• _TASK PROMPT_: Return only that part of the material below which starts with the line containing "Click the System Center 2016 heading" and goes on through the line containing "Increment the Parallel", restated exactly.

• _SOURCE DATA_:

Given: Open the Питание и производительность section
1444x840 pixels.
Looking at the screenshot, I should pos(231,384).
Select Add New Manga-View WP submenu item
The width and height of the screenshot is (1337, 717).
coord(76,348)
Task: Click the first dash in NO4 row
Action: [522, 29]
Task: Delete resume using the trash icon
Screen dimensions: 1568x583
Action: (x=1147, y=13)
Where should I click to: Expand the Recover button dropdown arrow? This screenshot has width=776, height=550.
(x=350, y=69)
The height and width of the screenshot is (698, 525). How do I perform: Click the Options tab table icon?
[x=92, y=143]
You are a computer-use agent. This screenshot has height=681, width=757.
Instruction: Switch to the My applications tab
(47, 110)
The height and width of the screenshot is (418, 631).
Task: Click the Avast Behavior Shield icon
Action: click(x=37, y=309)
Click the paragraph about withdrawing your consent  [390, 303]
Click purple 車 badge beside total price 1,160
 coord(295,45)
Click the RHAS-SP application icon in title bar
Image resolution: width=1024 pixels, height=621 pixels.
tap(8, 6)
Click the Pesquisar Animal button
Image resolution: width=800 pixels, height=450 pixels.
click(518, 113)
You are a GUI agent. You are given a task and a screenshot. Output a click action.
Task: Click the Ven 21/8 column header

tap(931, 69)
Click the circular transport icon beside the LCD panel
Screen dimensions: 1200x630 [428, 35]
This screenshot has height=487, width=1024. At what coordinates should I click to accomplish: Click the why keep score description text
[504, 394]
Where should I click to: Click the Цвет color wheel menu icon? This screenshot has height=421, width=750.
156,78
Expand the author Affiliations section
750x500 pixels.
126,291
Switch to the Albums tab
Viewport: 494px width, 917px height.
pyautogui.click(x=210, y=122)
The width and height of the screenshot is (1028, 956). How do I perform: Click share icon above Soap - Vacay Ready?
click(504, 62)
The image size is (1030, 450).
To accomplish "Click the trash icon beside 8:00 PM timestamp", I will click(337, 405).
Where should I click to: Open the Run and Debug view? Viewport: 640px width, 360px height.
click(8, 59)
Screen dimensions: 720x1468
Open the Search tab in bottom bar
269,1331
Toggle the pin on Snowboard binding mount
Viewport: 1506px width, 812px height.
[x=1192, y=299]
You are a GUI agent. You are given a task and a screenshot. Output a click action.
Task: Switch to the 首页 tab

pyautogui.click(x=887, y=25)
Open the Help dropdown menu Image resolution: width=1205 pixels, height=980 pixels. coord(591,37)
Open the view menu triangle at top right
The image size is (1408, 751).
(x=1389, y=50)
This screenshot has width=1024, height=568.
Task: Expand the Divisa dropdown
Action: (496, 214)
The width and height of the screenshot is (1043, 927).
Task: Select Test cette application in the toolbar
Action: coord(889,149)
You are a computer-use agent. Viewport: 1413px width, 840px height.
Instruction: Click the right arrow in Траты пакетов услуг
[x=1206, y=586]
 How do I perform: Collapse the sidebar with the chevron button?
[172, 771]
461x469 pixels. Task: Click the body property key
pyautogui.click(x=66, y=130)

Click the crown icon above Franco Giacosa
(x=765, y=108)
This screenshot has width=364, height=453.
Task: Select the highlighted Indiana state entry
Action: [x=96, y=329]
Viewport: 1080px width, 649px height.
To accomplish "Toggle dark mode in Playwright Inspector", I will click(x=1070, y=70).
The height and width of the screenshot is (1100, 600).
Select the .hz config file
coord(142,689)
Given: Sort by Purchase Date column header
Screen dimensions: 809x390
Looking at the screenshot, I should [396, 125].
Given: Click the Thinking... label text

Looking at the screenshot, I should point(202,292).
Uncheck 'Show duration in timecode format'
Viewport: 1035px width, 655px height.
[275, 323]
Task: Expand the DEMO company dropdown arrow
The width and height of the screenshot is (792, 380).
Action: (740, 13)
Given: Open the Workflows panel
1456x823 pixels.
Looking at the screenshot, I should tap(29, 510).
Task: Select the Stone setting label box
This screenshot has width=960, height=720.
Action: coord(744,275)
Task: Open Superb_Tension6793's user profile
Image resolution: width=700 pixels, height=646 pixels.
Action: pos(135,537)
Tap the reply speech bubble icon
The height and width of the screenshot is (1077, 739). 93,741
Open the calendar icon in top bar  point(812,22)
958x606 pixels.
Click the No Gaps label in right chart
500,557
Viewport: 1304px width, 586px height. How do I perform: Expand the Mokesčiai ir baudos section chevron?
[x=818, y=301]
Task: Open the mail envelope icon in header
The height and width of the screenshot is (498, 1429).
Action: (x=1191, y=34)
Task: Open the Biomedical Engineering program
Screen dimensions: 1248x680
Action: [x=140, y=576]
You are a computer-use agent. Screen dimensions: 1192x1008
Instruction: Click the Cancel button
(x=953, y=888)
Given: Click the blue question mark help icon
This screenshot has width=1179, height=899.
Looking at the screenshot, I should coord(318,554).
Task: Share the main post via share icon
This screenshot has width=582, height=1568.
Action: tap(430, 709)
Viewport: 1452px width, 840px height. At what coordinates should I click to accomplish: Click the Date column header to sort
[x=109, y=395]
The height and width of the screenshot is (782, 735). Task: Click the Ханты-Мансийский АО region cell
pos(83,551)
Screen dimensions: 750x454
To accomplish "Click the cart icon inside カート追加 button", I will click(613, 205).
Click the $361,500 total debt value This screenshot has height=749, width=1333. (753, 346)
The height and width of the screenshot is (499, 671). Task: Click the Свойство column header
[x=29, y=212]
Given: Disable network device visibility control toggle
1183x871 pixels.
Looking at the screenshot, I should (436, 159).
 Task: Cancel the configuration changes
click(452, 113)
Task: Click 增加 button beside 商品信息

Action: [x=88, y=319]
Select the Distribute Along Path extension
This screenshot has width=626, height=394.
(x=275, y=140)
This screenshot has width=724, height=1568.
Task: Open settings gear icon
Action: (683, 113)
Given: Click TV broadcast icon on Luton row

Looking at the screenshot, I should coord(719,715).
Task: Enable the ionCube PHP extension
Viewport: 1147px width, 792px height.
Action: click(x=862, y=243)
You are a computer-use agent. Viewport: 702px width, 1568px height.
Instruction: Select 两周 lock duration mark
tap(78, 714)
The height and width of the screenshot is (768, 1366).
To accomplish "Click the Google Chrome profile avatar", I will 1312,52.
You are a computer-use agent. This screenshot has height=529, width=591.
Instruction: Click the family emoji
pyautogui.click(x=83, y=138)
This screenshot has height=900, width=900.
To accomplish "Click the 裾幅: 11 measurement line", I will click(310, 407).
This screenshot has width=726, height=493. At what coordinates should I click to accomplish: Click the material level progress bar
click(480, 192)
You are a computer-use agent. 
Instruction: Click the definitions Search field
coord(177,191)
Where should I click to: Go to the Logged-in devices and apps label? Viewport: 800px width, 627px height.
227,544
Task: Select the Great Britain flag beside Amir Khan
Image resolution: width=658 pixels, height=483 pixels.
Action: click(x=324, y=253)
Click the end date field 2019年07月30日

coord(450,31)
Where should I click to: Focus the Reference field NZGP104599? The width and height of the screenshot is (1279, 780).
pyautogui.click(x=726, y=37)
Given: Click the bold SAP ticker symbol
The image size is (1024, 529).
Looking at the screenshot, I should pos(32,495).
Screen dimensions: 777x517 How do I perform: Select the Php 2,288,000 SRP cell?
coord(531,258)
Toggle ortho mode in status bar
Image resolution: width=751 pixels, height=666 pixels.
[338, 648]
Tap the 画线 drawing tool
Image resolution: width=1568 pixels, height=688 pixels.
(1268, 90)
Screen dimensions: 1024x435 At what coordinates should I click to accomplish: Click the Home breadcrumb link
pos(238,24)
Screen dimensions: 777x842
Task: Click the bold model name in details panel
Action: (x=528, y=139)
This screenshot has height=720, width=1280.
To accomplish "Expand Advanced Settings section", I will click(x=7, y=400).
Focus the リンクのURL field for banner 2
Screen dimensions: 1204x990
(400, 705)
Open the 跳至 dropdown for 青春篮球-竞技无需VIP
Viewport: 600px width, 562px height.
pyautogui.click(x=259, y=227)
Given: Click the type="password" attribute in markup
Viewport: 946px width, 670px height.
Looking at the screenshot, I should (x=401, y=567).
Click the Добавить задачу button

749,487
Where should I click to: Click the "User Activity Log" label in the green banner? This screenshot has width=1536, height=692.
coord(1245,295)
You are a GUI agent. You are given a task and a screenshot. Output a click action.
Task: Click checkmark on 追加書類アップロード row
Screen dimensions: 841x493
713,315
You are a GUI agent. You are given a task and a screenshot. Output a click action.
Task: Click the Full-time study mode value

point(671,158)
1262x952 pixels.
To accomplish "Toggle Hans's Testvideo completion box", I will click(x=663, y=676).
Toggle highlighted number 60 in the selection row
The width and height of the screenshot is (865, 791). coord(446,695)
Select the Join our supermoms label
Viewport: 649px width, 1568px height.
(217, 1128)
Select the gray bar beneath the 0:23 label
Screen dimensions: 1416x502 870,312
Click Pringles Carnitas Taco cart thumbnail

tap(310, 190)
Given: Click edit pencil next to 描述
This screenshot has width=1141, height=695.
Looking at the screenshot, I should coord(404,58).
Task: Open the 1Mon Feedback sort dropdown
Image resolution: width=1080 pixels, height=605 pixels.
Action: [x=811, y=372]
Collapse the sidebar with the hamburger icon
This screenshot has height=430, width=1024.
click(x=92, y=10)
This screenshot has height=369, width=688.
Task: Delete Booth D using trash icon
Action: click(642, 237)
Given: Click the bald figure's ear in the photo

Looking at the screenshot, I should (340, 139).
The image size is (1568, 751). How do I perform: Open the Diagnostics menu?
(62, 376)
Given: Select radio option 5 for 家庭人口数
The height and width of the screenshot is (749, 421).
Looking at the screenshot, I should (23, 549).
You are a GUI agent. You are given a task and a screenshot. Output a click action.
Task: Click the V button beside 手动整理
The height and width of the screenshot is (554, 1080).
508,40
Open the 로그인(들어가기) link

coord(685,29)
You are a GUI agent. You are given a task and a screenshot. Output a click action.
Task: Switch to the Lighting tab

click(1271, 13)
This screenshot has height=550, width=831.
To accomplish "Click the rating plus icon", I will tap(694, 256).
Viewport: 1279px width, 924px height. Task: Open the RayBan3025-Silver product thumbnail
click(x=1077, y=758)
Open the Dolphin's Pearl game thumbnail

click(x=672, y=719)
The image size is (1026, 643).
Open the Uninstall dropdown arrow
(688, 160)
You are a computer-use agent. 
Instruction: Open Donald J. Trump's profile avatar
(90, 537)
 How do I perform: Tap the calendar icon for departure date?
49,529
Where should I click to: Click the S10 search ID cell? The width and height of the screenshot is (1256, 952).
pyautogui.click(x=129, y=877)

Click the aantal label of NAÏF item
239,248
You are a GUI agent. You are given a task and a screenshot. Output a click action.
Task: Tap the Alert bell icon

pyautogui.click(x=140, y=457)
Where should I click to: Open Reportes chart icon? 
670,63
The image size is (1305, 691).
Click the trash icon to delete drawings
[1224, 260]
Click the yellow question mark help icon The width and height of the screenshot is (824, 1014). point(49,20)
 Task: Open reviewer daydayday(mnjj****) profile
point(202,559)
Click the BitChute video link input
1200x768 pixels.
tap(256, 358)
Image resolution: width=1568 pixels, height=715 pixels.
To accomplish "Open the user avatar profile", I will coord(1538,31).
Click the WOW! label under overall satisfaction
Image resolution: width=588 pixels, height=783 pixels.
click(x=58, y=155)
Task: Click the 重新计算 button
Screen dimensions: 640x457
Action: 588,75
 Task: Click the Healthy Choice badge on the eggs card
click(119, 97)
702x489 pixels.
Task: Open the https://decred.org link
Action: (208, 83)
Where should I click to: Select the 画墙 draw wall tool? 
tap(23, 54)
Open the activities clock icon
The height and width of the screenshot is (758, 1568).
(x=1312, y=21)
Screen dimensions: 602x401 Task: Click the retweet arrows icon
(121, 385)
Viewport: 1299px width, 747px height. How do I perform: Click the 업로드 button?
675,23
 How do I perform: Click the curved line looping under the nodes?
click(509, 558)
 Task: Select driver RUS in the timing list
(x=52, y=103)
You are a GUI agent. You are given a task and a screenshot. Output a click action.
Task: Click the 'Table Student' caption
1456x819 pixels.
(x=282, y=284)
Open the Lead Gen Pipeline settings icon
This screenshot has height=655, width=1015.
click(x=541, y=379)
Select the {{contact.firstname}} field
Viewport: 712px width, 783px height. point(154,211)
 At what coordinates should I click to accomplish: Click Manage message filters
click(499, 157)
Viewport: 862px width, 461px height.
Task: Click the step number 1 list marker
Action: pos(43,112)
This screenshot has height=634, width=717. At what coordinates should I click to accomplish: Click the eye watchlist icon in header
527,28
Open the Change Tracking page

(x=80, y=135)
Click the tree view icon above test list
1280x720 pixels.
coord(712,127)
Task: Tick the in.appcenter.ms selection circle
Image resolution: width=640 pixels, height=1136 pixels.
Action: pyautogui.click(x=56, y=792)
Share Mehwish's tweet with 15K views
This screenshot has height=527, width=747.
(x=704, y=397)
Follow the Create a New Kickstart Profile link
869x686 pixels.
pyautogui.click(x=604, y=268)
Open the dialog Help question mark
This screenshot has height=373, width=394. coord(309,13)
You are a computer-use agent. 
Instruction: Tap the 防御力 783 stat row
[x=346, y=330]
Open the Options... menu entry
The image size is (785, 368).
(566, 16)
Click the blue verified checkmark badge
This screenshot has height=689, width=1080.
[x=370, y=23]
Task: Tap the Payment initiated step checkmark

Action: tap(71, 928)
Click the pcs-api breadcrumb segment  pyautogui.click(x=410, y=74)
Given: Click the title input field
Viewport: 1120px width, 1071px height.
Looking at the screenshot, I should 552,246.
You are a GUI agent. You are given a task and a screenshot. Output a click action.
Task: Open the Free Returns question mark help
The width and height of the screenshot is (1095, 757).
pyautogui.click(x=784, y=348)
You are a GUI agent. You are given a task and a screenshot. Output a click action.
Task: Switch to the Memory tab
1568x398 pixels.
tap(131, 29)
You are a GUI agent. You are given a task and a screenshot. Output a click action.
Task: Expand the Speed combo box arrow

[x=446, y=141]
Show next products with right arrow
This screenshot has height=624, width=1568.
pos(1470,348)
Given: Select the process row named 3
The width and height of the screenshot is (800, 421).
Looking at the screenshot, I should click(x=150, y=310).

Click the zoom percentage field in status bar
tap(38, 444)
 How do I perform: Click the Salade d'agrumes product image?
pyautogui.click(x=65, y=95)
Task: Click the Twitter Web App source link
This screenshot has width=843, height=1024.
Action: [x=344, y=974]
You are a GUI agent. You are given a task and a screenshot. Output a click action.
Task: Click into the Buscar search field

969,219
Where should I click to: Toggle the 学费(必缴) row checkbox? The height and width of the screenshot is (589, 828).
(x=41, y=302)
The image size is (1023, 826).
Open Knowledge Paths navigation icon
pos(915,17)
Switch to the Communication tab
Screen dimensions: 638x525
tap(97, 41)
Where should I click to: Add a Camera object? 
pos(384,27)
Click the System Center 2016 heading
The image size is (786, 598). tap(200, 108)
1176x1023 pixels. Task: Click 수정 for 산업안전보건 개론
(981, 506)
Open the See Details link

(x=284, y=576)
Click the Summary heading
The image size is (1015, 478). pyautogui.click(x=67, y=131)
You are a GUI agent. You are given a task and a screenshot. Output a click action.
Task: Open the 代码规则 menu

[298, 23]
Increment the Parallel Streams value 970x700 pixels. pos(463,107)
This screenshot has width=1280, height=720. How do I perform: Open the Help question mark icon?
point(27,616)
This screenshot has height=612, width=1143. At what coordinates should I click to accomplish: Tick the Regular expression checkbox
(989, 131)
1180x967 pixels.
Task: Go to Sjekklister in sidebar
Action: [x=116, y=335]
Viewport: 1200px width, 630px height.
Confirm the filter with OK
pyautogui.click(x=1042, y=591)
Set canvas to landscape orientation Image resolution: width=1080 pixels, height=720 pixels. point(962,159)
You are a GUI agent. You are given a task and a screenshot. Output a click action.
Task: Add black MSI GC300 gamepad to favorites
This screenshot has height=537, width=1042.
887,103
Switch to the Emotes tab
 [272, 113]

• _RESPONSE TO THE TASK_:
Click the System Center 2016 heading
The image size is (786, 598). tap(200, 108)
1176x1023 pixels. Task: Click 수정 for 산업안전보건 개론
(981, 506)
Open the See Details link

(x=284, y=576)
Click the Summary heading
The image size is (1015, 478). pyautogui.click(x=67, y=131)
You are a GUI agent. You are given a task and a screenshot. Output a click action.
Task: Open the 代码规则 menu

[298, 23]
Increment the Parallel Streams value 970x700 pixels. pos(463,107)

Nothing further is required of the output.